In the recent case of Simpson v Endsleigh Insurance Services Ltd, the EAT has confirmed that, in the context of a redundancy situation, whether a particular alternative vacancy is suitable for a woman on maternity leave is a question to be determined objectively by the employer, having regard for the employee's personal circumstances. There is no requirement for the employee to participate in this process.

Miss Simpson worked for Endsleigh as an insurance consultant at one of its London branches. During her period of maternity leave Endsleigh closed down several branches including the one where Miss Simpson worked and relocated its business to various call centres. As part of its redundancy consultation process Endsleigh sent details of various alternative vacancies to Miss Simpson, including one at the new Cheltenham call centre, and invited her to apply for them if she was interested. Miss Simpson did not apply for any vacancies and was subsequently dismissed as redundant. She brought a claim in the employment tribunal for automatic unfair dismissal, arguing that, at the very least, Endsleigh should have offered her one of the alternative positions, rather than simply sending information and inviting her to apply.

In a redundancy situation, an employee on maternity leave is entitled to be offered suitable alternative employment on terms that are not substantially less favourable to her than if she had continued to be employed under her previous contract (Regulation 10 of the Maternity and Parental Leave Regulations 1999). Endsleigh argued that it was not required to offer the Cheltenham position to Miss Simpson because, although the role was suitable and appropriate in the circumstances, its terms and conditions were substantially less favourable to her, as she would have had to both relocate and change her work pattern from weekdays only to working a seven-day shift.

The EAT agreed. It found that in order to be a suitable alternative vacancy, both requirements in Regulation 10 had to be satisfied i.e. the vacancy had to be both suitable and appropriate in the circumstances and its terms and conditions must not be substantially less favourable. Accordingly, Endsleigh had not been obliged to offer the Cheltenham role to Miss Simpson.

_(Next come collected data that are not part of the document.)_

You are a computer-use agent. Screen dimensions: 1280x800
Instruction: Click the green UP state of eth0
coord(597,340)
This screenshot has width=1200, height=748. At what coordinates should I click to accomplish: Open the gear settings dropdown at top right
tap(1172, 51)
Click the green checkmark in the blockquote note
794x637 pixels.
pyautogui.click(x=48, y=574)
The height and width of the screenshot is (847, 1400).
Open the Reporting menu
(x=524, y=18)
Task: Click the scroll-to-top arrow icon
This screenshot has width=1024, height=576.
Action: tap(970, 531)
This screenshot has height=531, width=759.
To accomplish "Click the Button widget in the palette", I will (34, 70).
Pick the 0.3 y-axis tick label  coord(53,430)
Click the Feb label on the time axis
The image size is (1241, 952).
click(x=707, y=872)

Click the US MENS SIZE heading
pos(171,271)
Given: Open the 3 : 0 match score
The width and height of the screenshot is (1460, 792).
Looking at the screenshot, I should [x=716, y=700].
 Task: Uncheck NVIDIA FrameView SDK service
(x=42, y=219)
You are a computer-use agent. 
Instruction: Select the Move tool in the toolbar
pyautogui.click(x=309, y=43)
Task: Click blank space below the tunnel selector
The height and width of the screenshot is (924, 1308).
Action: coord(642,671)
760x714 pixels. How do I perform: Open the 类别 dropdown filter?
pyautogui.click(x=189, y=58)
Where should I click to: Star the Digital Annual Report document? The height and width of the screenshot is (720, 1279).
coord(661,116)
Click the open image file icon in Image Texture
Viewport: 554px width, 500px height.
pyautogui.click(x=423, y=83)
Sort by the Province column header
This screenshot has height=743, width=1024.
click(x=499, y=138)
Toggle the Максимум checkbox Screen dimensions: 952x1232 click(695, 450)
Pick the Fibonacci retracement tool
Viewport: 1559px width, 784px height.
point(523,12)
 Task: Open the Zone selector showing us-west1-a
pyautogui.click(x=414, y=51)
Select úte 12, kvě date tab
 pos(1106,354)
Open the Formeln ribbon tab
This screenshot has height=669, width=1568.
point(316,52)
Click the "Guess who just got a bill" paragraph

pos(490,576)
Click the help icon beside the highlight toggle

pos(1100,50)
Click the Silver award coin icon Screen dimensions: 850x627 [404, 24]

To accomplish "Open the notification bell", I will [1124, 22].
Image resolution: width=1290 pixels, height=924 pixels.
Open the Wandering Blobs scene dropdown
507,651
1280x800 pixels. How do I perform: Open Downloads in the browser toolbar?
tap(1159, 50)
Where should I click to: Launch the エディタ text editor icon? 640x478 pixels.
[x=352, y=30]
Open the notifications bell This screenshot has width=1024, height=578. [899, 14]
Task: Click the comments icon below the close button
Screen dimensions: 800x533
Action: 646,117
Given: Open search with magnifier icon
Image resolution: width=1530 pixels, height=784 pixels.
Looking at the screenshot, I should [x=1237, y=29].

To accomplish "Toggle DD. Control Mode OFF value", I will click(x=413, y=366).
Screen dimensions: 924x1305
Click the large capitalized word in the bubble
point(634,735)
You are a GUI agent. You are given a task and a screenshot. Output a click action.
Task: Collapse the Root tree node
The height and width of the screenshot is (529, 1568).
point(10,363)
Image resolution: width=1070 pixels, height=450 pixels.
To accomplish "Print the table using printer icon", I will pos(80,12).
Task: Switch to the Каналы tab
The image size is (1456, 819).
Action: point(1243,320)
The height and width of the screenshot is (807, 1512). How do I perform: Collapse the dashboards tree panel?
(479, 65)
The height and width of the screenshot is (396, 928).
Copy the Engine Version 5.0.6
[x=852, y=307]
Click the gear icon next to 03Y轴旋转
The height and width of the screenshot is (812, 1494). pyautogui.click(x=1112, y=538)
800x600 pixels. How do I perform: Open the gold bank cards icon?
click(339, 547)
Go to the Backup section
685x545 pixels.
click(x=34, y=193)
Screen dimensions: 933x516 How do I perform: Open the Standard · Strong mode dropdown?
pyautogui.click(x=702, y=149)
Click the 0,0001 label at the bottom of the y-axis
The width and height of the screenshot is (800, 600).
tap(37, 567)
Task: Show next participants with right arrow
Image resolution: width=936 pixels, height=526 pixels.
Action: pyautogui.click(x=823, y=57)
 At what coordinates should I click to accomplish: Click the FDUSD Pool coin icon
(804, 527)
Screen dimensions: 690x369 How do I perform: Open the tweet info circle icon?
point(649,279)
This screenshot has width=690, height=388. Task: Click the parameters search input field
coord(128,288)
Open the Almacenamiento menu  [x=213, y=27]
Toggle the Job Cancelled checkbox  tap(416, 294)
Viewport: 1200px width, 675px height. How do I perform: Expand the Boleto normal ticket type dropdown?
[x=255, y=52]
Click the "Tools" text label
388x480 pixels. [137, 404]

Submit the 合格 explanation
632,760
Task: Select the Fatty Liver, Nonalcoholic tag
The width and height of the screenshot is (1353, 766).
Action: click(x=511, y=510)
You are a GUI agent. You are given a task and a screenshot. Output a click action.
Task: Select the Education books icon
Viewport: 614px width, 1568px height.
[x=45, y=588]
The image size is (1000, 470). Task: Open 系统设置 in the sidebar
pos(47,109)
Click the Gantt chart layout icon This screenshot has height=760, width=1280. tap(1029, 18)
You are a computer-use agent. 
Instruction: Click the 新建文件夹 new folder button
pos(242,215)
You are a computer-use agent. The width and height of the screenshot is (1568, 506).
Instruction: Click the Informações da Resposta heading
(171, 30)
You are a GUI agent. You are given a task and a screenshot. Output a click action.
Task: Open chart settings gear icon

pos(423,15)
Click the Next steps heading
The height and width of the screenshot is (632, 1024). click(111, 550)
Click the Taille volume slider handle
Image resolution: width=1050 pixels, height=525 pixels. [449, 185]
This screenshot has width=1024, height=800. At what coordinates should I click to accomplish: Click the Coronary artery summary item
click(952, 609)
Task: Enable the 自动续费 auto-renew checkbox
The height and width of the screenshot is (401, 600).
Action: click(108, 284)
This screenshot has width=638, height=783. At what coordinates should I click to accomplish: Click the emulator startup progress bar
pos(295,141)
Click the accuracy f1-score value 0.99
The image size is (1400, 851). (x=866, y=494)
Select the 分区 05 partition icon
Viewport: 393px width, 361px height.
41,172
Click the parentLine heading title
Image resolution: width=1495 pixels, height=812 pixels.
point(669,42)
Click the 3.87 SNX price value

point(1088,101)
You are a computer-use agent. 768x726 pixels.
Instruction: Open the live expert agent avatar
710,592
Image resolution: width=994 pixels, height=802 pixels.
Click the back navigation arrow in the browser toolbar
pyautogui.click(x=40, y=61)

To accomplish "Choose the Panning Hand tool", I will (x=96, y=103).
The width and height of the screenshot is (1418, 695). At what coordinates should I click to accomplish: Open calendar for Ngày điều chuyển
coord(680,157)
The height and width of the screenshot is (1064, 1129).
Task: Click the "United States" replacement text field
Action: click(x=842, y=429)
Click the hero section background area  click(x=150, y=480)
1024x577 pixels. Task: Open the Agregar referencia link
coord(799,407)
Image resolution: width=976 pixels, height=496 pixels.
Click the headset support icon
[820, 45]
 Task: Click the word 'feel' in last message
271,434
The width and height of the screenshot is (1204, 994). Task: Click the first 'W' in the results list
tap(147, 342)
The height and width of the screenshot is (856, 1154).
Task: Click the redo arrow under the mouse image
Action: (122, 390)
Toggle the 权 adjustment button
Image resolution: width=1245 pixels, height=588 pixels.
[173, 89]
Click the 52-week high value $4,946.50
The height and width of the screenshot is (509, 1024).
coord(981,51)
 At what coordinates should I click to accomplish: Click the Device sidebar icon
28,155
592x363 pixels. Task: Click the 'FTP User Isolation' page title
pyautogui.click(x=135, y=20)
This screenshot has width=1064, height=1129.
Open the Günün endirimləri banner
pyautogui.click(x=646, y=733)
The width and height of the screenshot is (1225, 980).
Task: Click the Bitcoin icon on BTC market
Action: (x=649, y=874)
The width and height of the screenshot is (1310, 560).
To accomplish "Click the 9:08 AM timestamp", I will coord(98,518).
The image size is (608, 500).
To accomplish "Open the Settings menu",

The EAT also clarified that it is up to the employer, knowing what it does about the employee, to decide whether or not a vacancy is suitable. It found that, in reaching an objective decision, the employer would have to consider what it knew about the employee's personal circumstances and work experience.

Impact on employers

  • Employers must ensure that, where they propose to make an employee on maternity leave (and equally on adoption leave) redundant, if a suitable alternative role can be identified they must offer it to the employee in question in preference to other potentially redundant candidates. It will not be sufficient to provide the opportunity for an employee to apply or to send her a list of vacancies.
  • The EAT acknowledged that this might be very difficult for employers, especially if they have to decide, for example, whether to offer a more senior post. It disagreed with the tribunal's suggestion that an employer could, in those circumstances, try to assess suitability by requiring a protected employee to submit to assessment and interview.
  • Whether or not a vacancy meets both requirements set out in Regulation 10 may not always be clear and employers may wish to err on the side of caution by offering the relevant employee any vacancies that are likely to satisfy the test. Whilst a change of location was sufficient in this case to render a vacancy "substantially less favourable", this may not always be the case.
  • Where an employer considers that a particular vacancy is not suitable for the employee in question (having regard to the employee's personal circumstances), it should ensure that there is suitable documented evidence which clearly demonstrates its rationale for its decision, in the event that this is challenged at a future date.